For many of us who loved her, it all began when we first saw her in Star Wars. Carrie Fisher’s portrayal of Princess Leia Organa was not typical of what we had seen in princesses up until then. Leia was strong, could take care of herself, and was not at all a damsel in distress. She was someone who I looked up to so much. I was a serious tomboy when I was younger, and it made me feel so good to know there was an actual princess who was just as tough as I wanted to be.
She was tough and could save herself.
On a personal note, being named after a horror story was not always easy for me. However, one thing I was always able to hold onto was that I also shared a name with Princess Leia herself, Carrie Fisher.
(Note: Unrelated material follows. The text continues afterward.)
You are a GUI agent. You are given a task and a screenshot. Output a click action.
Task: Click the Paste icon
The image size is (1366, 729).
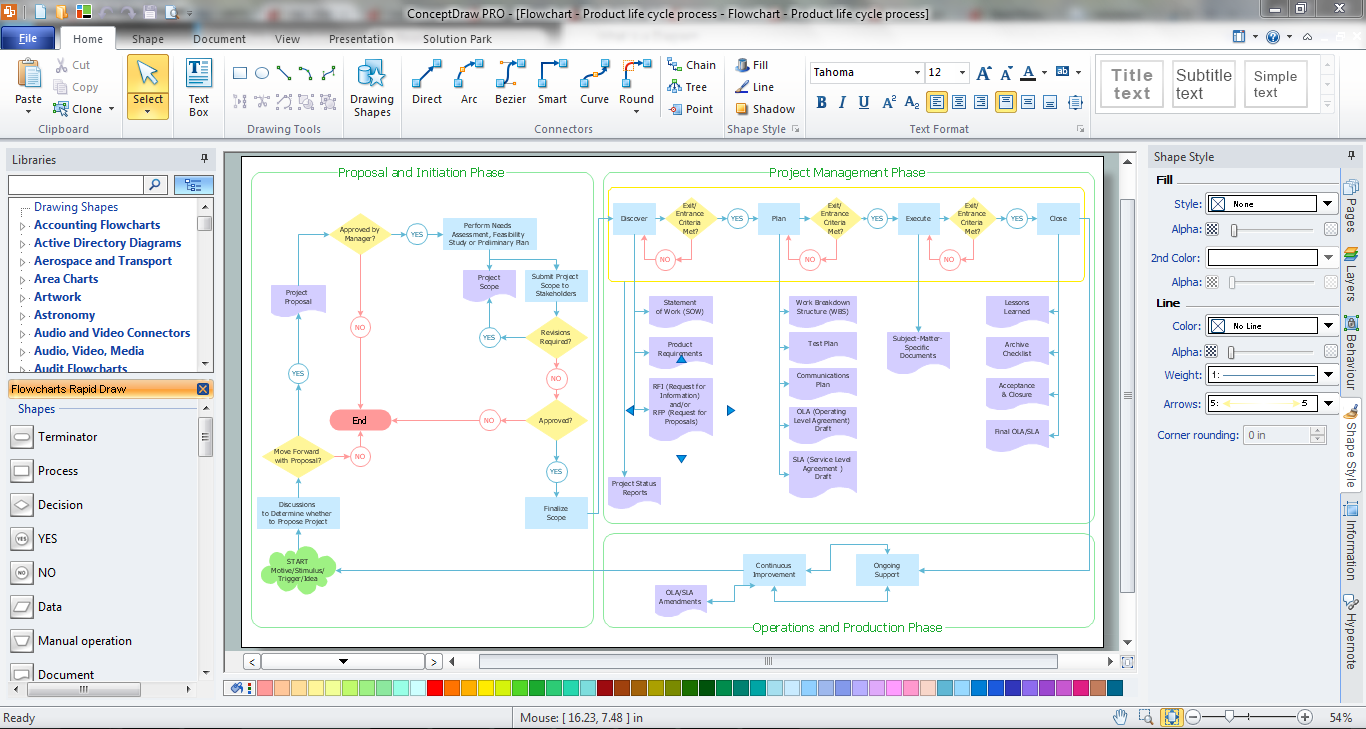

It helped me emotionally shield myself from the awkwardness I felt sharing a name with a telekinetic psychopath. Carrie Fisher gave me someone to look up to as a little girl who gave me a sense of pride I just couldn’t find anywhere else.
Beyond a galaxy far far away though, Carrie Fisher was so much more. She was also an inspiration to anyone who has battled personal demons. She struggled with mental illness and addiction, and was open about both. Her strength has helped many, including myself, to find help when they needed it. Despite her struggles, she never lost her humor. Just another testament to the amazing strength that was Carrie Fisher. If you haven’t seen her stage show, Wishful Drinking, I highly recommend it. It’s currently streaming on HBO GO.
She could always poke fun at herself.
Carrie Fisher was also an extremely accomplished writer. Her most famous work, Postcards From the Edge, was a semi-autobiographical novel Fisher later developed for the big screen. The novel was an outlet for her to discuss not only her struggles with addiction, but also her relationship with her mother. The film adaptation, which she wrote the screenplay for, won two Academy Awards, 3 BAFTAs, and 3 Golden Globes. If you haven’t seen it, I can’t recommend it enough.
She wrote an Oscar winning movie.
My heart aches for her daughter, Billie Lourd (Scream Queens), who has also lost her grandmother, Fisher’s mother, Debbie Reynolds (Singin’ In the Rain). A mother should never have to outlive one of her children, and yet it happens all too often. Her last wishes were to be with Carrie again, and I’m happy she is at peace with her little girl.
She was always herself, and never apologized for who she was.
All in all, Carrie Fisher is the most inspirational celebrity I’ve ever known of. She helped me deal with low self esteem when I was younger, and has inspired me to never compromise who I am now that I’m older. She was a true force of nature and will be deeply missed. I want to end this piece with Fisher’s instructions on how her obituary should read:
I tell my younger friends that no matter how I go, I want it reported that I drowned in moonlight, strangled by my own bra.